The Depression Prevention Initiative: Trauma as a Moderator of Prevention Outcomes.

作者信息

Sbrilli Marissa D, Jones Jason D, Kanine Rebecca M, Gallop Robert, Young Jami F

机构信息

University of Illinois at Urbana-Champaign, USA.

Children's Hospital of Philadelphia, PA, USA.

出版信息

J Emot Behav Disord. 2022 Dec;30(4):247-259. doi: 10.1177/1063426620945665. Epub 2020 Aug 8.

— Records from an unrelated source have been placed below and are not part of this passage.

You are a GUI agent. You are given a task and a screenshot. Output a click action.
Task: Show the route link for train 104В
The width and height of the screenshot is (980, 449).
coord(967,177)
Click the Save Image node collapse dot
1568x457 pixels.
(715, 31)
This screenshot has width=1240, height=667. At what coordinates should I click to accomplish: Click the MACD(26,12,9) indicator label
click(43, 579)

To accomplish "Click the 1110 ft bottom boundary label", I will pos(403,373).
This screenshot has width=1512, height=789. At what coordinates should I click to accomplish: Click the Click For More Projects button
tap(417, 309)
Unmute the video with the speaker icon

DOI:10.1177/1063426620945665
PMID:36353335
原文链接:https://pmc.ncbi.nlm.nih.gov/articles/PMC9640185/
Abstract

Interpersonal Psychotherapy-Adolescent Skills Training (IPT-AST) is an evidence-based indicated depression prevention program that has been shown to reduce depression symptoms. Research is needed to identify moderators of IPT-AST's effects. Although trauma history has emerged as a moderator of depression treatment outcomes, the impact of trauma on short- and long-term outcomes in the context of preventive interventions for adolescent depression is unknown. This study examines the impact of trauma on prevention outcomes in a school-based randomized controlled trial (RCT) in which 186 adolescents (mean age = 14.01 years, = 1.22; 67% female) were randomly assigned to IPT-AST delivered by research staff or group counseling (GC) provided by school counselors. Trauma history significantly moderated intervention outcomes during the active phase of the intervention, but not during long-term follow-up. During the active phase, youth in IPT-AST with low or no trauma exposure experienced significantly greater reductions in depression symptoms than youth in GC with low or no trauma exposure, but there were no significant differences in rates of change between the two interventions for youth with high or any trauma exposure. These findings highlight the importance of assessing trauma and investigating whether these interventions can be tailored or supplemented to enhance the effects for youth with trauma exposure.

摘要

人际心理治疗-青少年技能培训(IPT-AST)是一项基于证据的抑郁症预防项目,已被证明可减轻抑郁症状。需要开展研究以确定IPT-AST效果的调节因素。尽管创伤史已成为抑郁症治疗结果的调节因素,但在青少年抑郁症预防性干预背景下,创伤对短期和长期结果的影响尚不清楚。本研究在一项基于学校的随机对照试验(RCT)中考察了创伤对预防结果的影响,该试验中186名青少年(平均年龄=14.01岁,标准差=1.22;67%为女性)被随机分配接受研究人员提供的IPT-AST或学校辅导员提供的团体咨询(GC)。创伤史在干预的活跃阶段显著调节了干预结果,但在长期随访期间并非如此。在活跃阶段,IPT-AST中创伤暴露程度低或无创伤暴露的青少年比GC中创伤暴露程度低或无创伤暴露的青少年在抑郁症状减轻方面显著更大,但对于创伤暴露程度高或有任何创伤暴露的青少年,两种干预措施在变化率上没有显著差异。这些发现凸显了评估创伤以及调查这些干预措施是否可以进行调整或补充以增强对有创伤暴露青少年的效果的重要性。